New York
New York  Art at Site Sol 		LeWitt	Wall Drawing Bands of Lines in Four Colors …

Sol LeWitt

Wall Drawing Bands of Lines in Four Colors …

AXA Center
In 1968, LeWitt began to conceive sets of guidelines or simple diagrams for his two-dimensional works drawn directly on the wall, executed first in graphite, then in crayon, later in colored pencil and finally in chromatically rich washes of India ink, bright acrylic paint, and other materials. Since he created a work of art for Paula Cooper Gallery’s inaugural show in 1968, an exhibition to benefit the Student Mobilization Committee to End the War in Vietnam, thousands of LeWitt’s drawings have been installed directly on the surfaces of walls. Between 1969 and 1970 he created four "Drawings Series", which presented different combinations of the basic element that governed many of his early wall drawings. In each series he applied a different system of change to each of twenty-four possible combinations of a square divided into four equal parts, each containing one of the four basic types of lines LeWitt used (vertical, horizontal, diagonal left, and diagonal right). The result is four possible permutations for each of the twenty-four original units.

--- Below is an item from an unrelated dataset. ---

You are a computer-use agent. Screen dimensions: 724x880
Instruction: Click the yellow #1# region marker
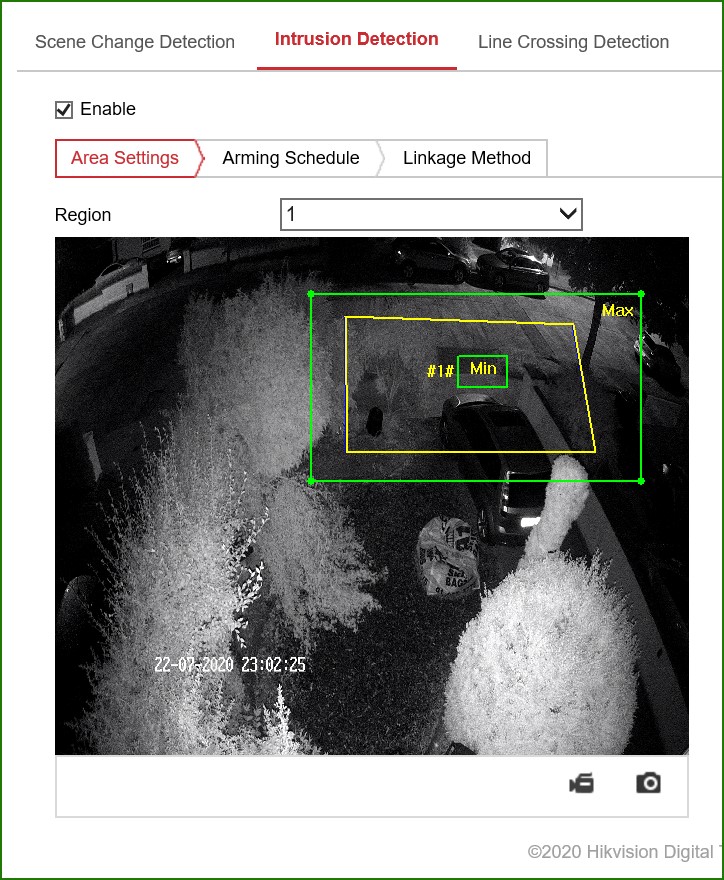click(440, 372)
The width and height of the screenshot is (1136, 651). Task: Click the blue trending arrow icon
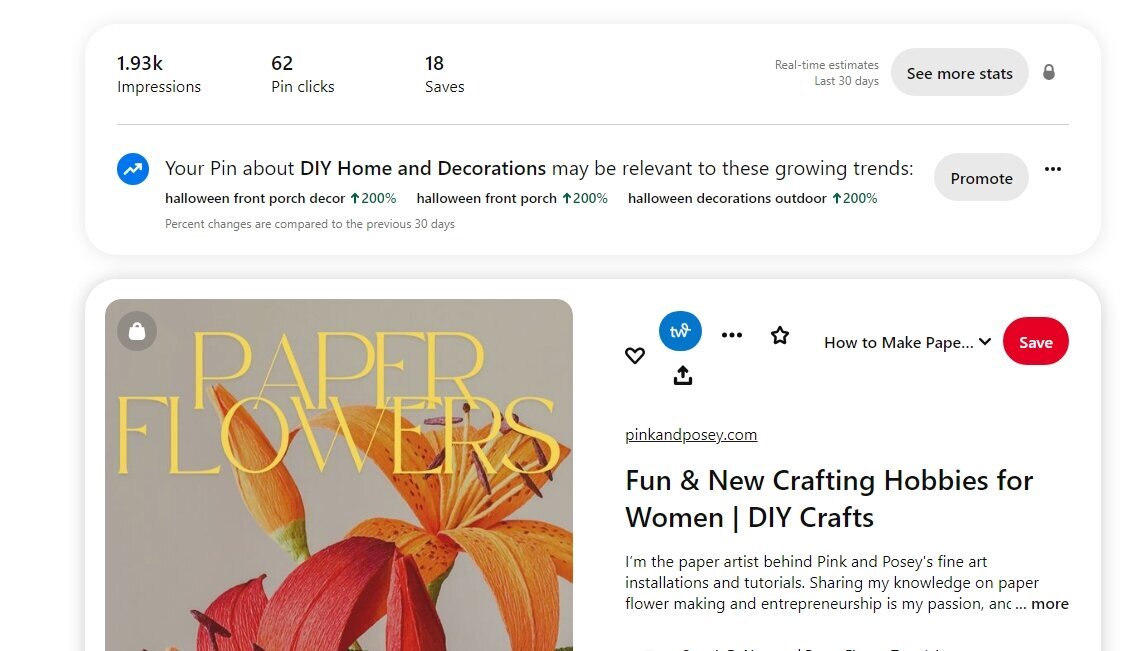click(x=133, y=169)
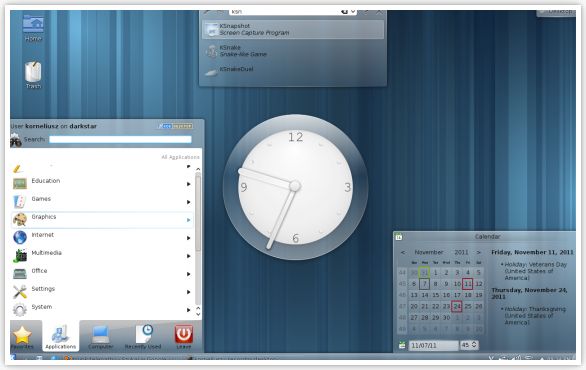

The system used in Drawings Series I is what LeWitt termed ‘Rotation,’ Drawings Series II uses a system termed ‘Mirror,’ Drawings Series III uses ‘Cross & Reverse Mirror,’ and Drawings Series IV uses ‘Cross Reverse’.
In Wall Drawing #122, first installed in 1972 at the Massachusetts Institute of Technology in Cambridge, the work contains “all combinations of two lines crossing, placed at random, using arcs from corners and sides, straight, not straight and broken lines” resulting in 150 unique pairings that unfold on the gallery walls. LeWitt further expanded on this theme, creating variations such as Wall Drawing #260 at the Museum of Modern Art, New York), which systematically runs through all possible two-part combinations of arcs and lines. Conceived in 1995, Wall Drawing #792: Black rectangles and squares underscores LeWitt's early interest in the intersections between art and architecture. Spanning the two floors of the Barbara Gladstone Gallery, Brussels, this work consists of varying combinations of black rectangles, creating an irregular grid-like pattern.